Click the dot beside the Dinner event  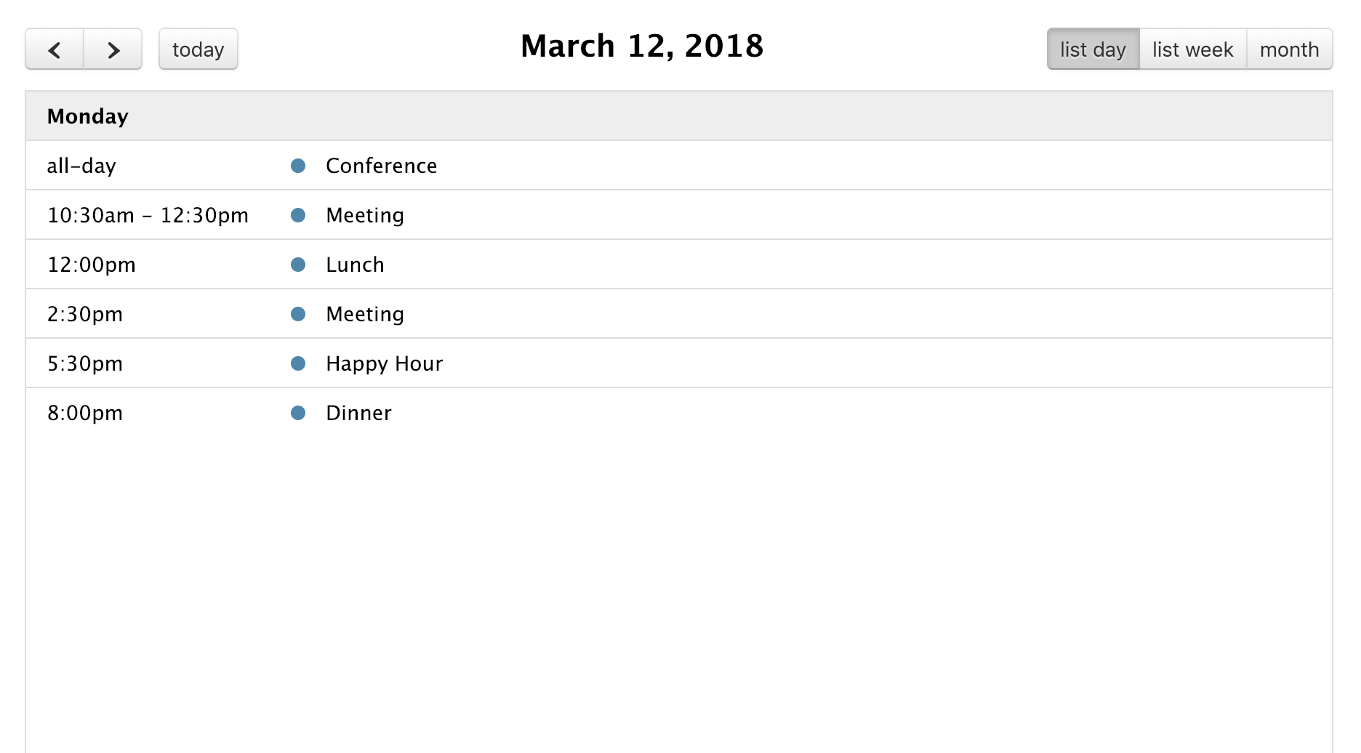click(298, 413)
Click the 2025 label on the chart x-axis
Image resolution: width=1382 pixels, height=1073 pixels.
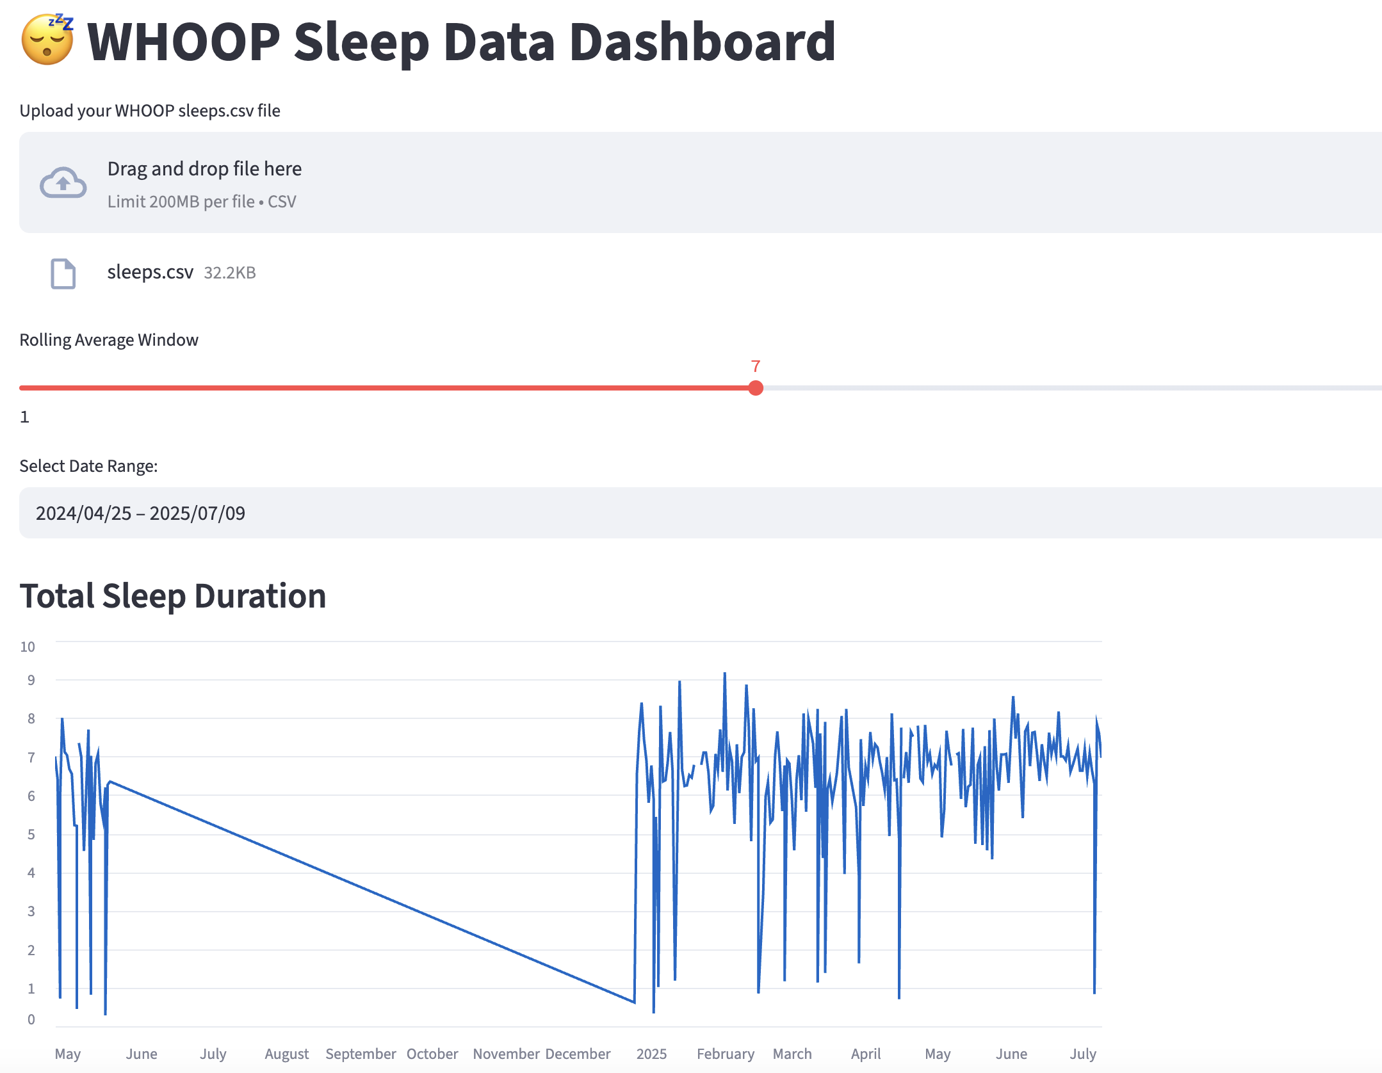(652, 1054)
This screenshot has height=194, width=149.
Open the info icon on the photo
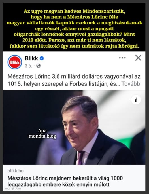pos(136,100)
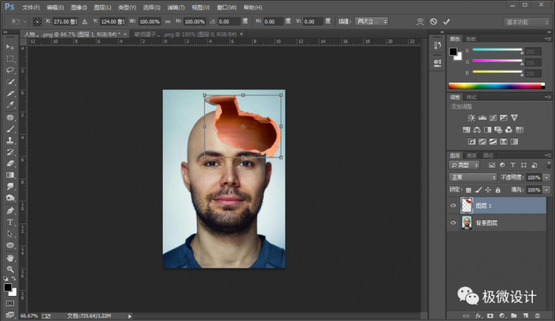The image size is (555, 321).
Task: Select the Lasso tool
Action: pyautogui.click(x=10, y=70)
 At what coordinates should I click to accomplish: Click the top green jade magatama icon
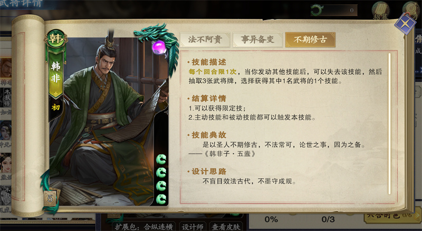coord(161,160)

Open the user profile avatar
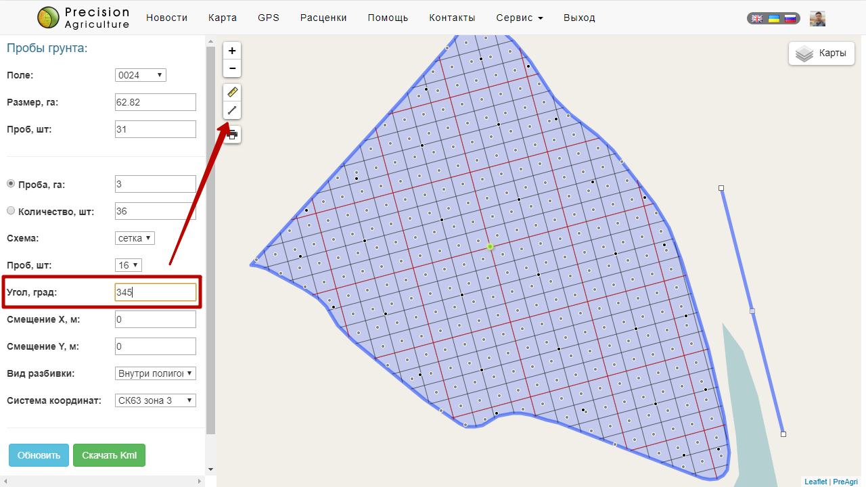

◆ **DIRECTIVE**: Find each line in the records that contains the string "height" and copy those lines out. Case counts, so match capitals and lowercase letters precisely.

◆ **RESULT OF THIS EXERCISE**:
Image resolution: width=1382 pixels, height=1073 pixels.
This screenshot has height=194, width=149.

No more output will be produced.